Acid Mine Drainage:The River of Destruction

As the industrial revolution  surges forwards and the technological innovation continues.There is an increasing demand for raw materials such as iron,copper etc.These are mainly obtained from mining.Mining is the extraction of valuable minerals or other geological materials from the earth from an ore body, lode or seam which forms the mineralized package of economic interest to the miner.Mining of stone and metal has been done since per-historic times. Modern mining processes involve searching for ore bodies, analysis of the profit potential of a proposed mine, extraction of the desired materials, and final analysis of the land after the mine is closed.

The increasing industrial activities are putting a huge strain on the market for more and more Underground mining is often below the water table,as the water table tries to regain balance,it floods the mine,so water must be constantly pumped out of the mine in order to prevent flooding.
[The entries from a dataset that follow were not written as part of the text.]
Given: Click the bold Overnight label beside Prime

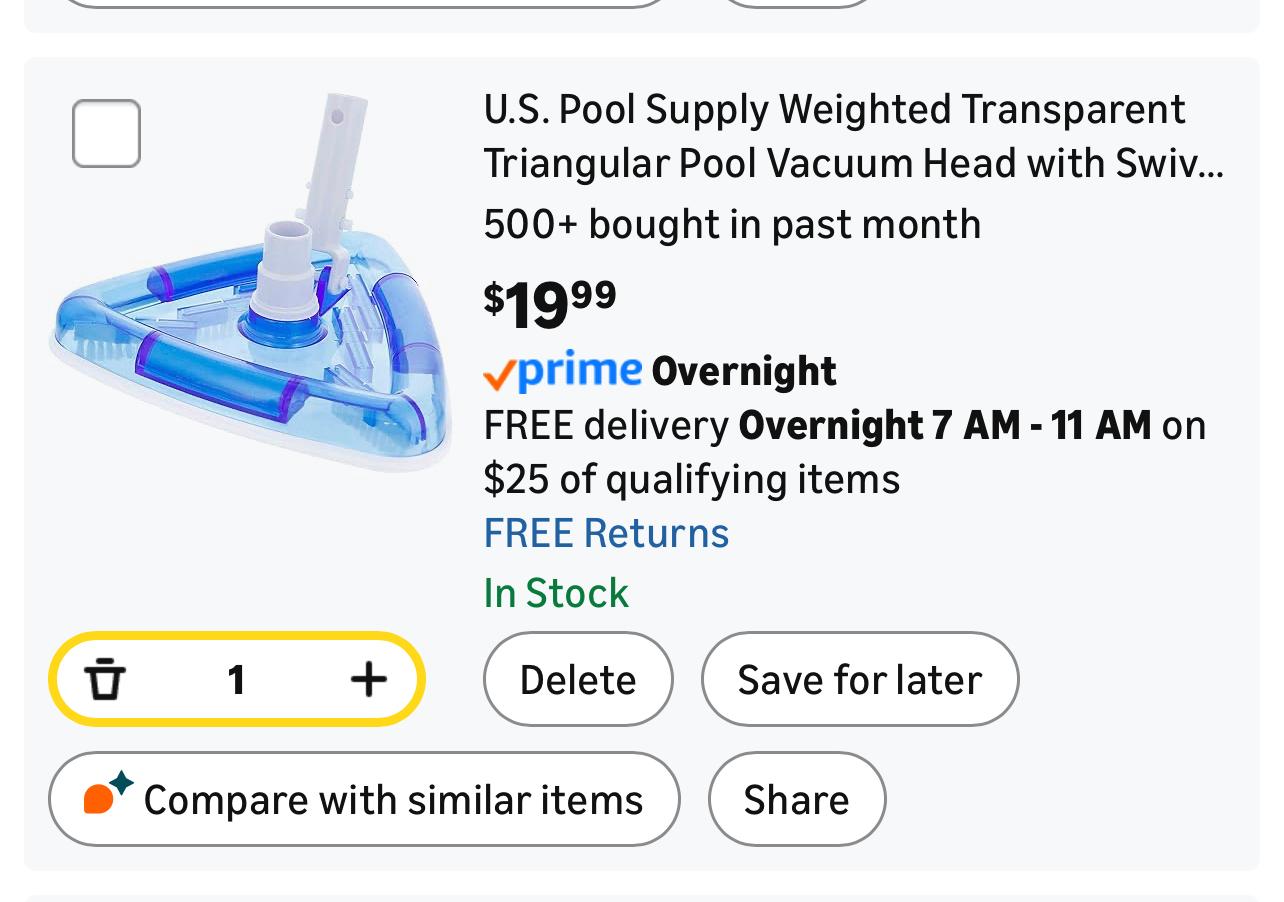Looking at the screenshot, I should [x=744, y=371].
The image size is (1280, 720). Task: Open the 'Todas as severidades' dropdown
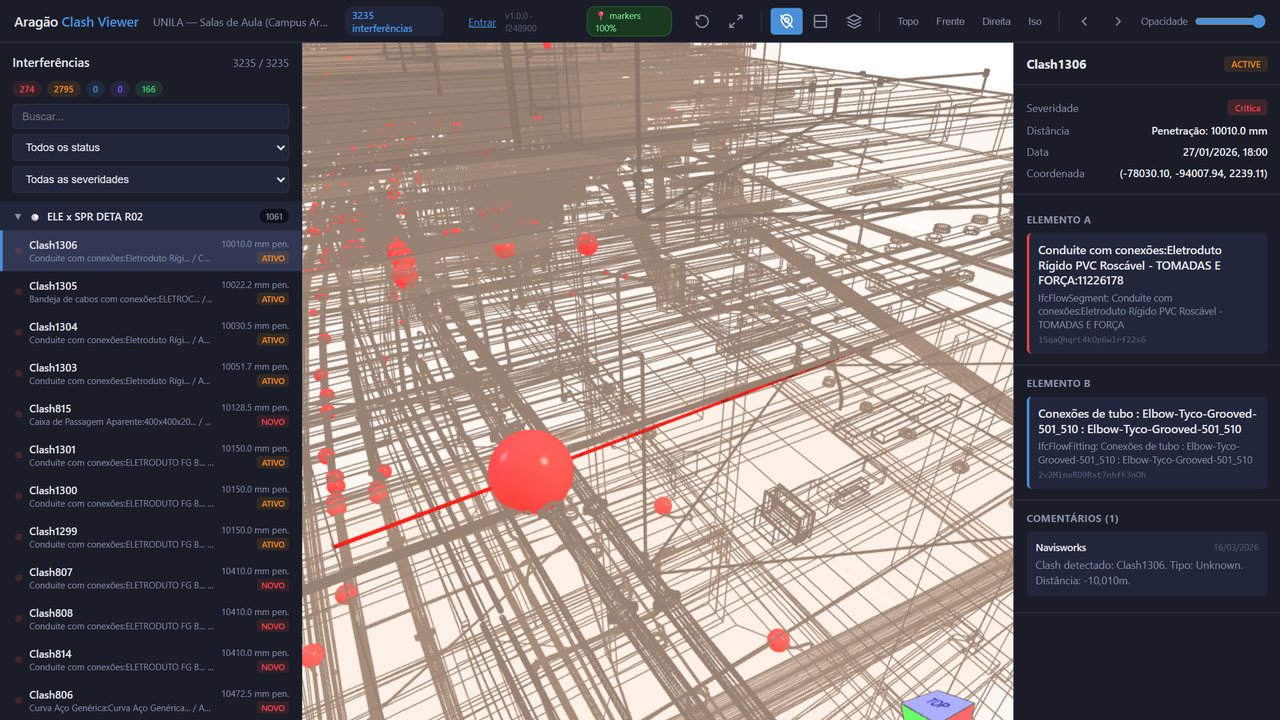151,179
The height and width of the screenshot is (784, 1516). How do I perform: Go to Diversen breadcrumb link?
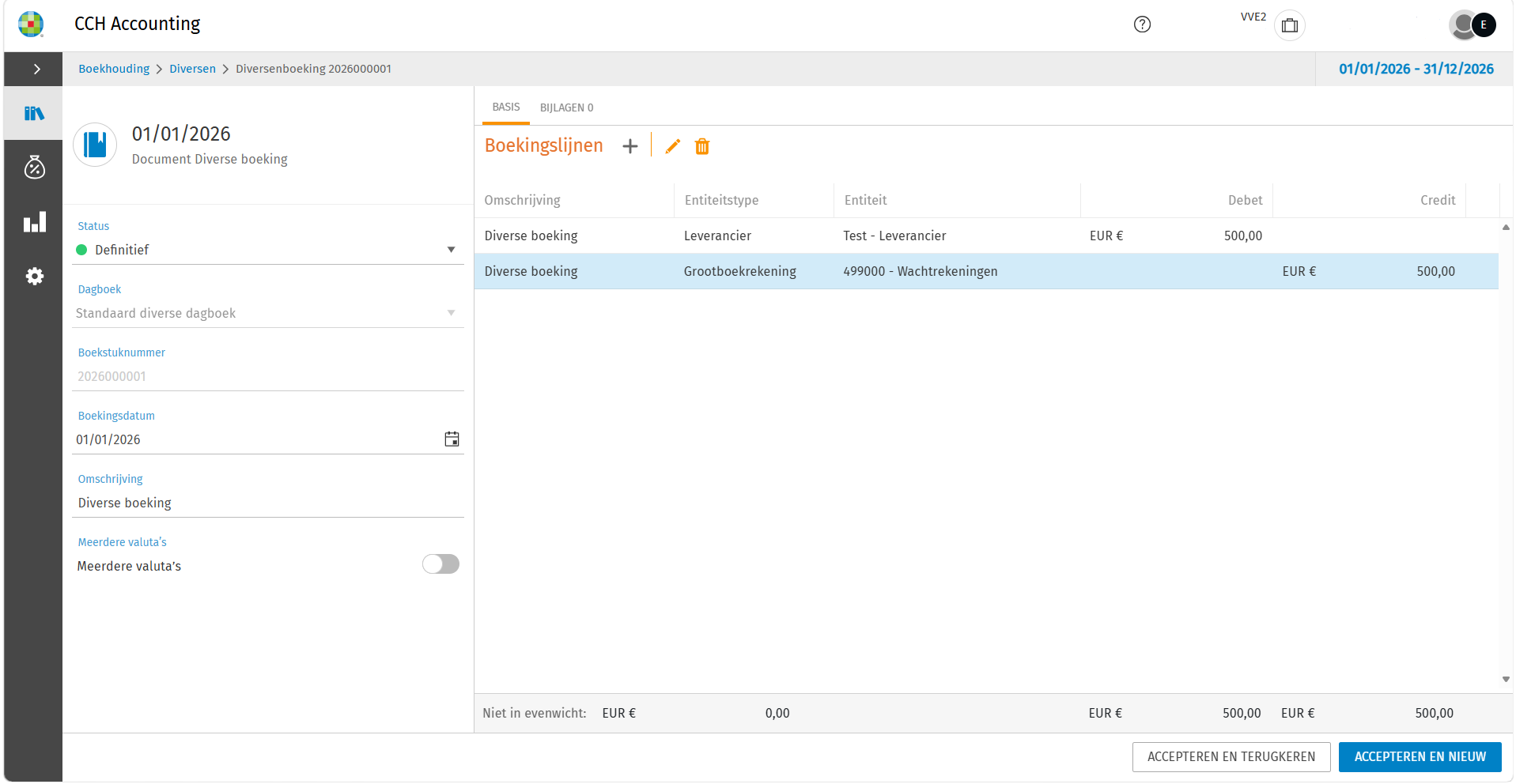192,69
When a mine is abandoned, the pumping ceases, and water floods the mine.This mixes with the metals present in the mine.Accelerated by the presence of bacteria which especially favor the low pH levels of abandoned mines.Such as Acidithiobacillus ferrooxidans.These bacteria break down the minerals which mix with the water and form acid solution to be formed.

The nature of mining processes creates a potential negative impact on the environment both during the mining operations and for years after the mine is closed.Metal mines may generate highly acidic discharges where the ore is a sulfide mineral or is associated with pyrite. In these cases the predominant metal may not be iron but rather zinc, copper, or nickel. The most commonly mined ore,chalcopyrite, is itself a copper-iron-sulfide and occurs with a range of other sulfides. Thus, copper mines are often major culprits of acid mine drainage.
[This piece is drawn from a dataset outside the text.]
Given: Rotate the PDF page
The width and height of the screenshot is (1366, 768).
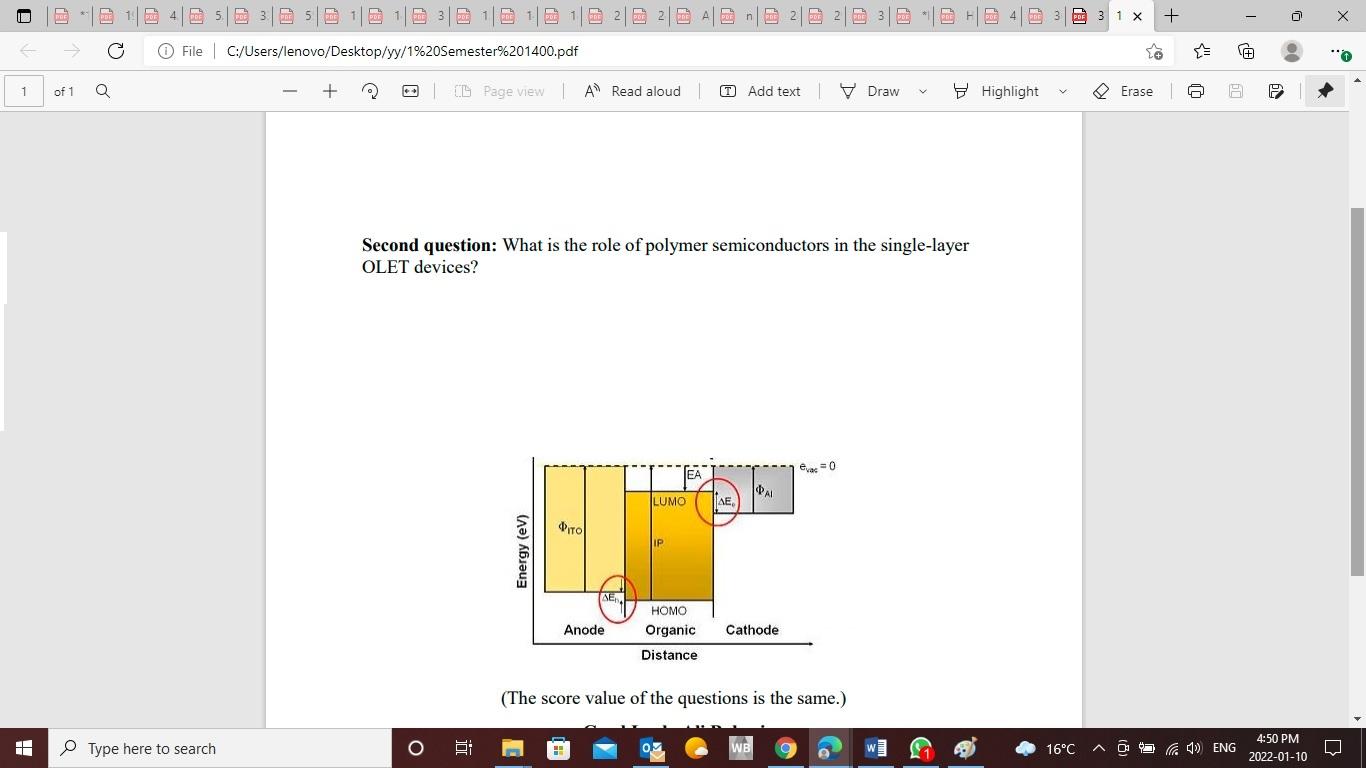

In a mining setting it is leading practice to carry out a geochemical assessment of mine materials during the early stages of a project to determine the potential for AMD. The geochemical assessment aims to map the distribution and variability of key geochemical parameters, acid generating and element leaching characteristics.The assessment may include first sampling the space.Then carrying out the geochemical testwork.We conduct oxygen consumption tests, such as the OxCon, to quantify acidity generation rates.Modelling of oxidation, pollutant generation and release is calculated and permission to open mine is then granted.

Areas exposed to these acid mine drainage suffer immense environmental drainage.At some mines, acidic drainage is detected within 2–5 years after mining begins, whereas at other mines, it is not detected for several decades.In addition, acidic drainage may be generated for decades or centuries after it is first detected. For this reason, acid mine drainage is considered a serious long-term environmental problem associated with mining.

Releases of acid mine waters containing elevated metal and cyanide concentrations with resulting impacts to landscapes and waterways have been documented by several organizations. Fish kills resulting from the uncontrolled release of acid and metals from mine wastes into receiving streams have been reported from world wide areas in which hard rock mining, milling, and smelting activities have occurred.

The acid mine drainage can be prevented or treated.There are two primary approaches to addressing AMD, circumvent mining sulfide rich ore deposits with high AMD potential, and implementing mitigation measures to limit potential AMD impacts.Acid Mine drainage can be prevented, Every effort should be employed to minimize the causes of acid generation.  Because mineralogy and other factors that influence AMD formation are highly variable from one mine to another, and among different geologic materials within a proposed mine site, accurate prediction of future acid generation is difficult at best.  Predicting the potential for AMD formation is costly, and of questionable reliability. It is noted that avoiding mining of sulfide ores with the potential to form AMD may be difficult because they are most often associated with the mineral resource of interest.

.Acid Drainage can be treated.Water treatment for elevated metal levels and acidity is a common outcome of acid mine drainage.  The effectiveness and feasibility of water treatment is highly variable depending on the treatments employed and unique site characteristics.  Water treatment installations may include both passive and active systems.  Passive water treatment systems, typically wetlands, operate without chemical amendments and without motorized or mechanized assistance.  In contrast active water treatment systems are highly engineered water treatment facilities commonly employing chemical amendment of acid mine water to achieve a water quality standard specified in a discharge permit.This overall reduces the impact of acid mine drainage.

In summary,Acid mine drainage commonly forms as a result of natural geochemical processes that oxidize metal sulfides exposed at the earth’s surface by mining.  Oxidation of sulfur and hydrolysis of iron result in acid-sulfate waters which have been observed at thousands of historic mine sites and at operational mines where mitigation measures have failed to prevent the release of acid mine drainage to down-gradient surface waters.  Resultant low pH conditions mobilize metals from waste materials resulting in degradation of water quality and impairment of aquatic health.Evidence from literature and field observations suggests that permitting large scale surface mining in sulfide-hosted rock with the expectation that no degradation of surface water will result due to acid generation imparts a substantial and unquantifiable risk to water quality and fisheries.